(Click-target data)
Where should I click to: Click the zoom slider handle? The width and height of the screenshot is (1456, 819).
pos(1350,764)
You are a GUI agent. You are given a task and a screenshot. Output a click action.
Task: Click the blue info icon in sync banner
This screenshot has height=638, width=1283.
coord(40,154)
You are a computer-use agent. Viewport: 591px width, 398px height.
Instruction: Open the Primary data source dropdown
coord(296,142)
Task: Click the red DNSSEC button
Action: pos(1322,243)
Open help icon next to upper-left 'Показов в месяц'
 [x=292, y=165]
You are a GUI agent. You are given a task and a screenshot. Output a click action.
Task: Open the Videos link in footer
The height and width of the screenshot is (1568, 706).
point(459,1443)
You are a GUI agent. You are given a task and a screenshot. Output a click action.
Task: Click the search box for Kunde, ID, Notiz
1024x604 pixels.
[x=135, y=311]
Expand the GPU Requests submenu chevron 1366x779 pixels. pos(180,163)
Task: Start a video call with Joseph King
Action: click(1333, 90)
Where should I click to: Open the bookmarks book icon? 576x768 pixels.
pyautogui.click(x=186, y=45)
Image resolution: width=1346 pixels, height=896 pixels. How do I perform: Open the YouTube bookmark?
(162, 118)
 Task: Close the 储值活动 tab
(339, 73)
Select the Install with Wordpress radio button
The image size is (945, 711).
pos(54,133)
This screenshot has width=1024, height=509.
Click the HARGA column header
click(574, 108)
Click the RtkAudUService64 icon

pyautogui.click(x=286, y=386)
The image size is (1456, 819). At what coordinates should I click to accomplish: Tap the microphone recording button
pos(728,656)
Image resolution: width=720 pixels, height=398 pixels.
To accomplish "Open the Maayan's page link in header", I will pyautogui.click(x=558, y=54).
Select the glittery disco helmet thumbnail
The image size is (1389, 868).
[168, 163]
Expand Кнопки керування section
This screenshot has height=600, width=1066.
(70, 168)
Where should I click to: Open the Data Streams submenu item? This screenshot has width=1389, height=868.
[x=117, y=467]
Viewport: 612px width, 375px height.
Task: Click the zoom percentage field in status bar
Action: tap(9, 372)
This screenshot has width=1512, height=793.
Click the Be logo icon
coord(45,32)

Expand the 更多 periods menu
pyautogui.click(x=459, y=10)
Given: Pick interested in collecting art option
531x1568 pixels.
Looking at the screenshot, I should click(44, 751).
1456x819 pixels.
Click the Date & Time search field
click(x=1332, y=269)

• WORK INSTRUCTIONS
Please turn the stretch of the listing from the line containing "This screenshot has width=1024, height=509." through the line containing "pyautogui.click(x=286, y=386)" into a numbered list, leaving out blank lines.

• ANSWER BELOW
1. This screenshot has width=1024, height=509.
2. Click the HARGA column header
3. click(574, 108)
4. Click the RtkAudUService64 icon
5. pyautogui.click(x=286, y=386)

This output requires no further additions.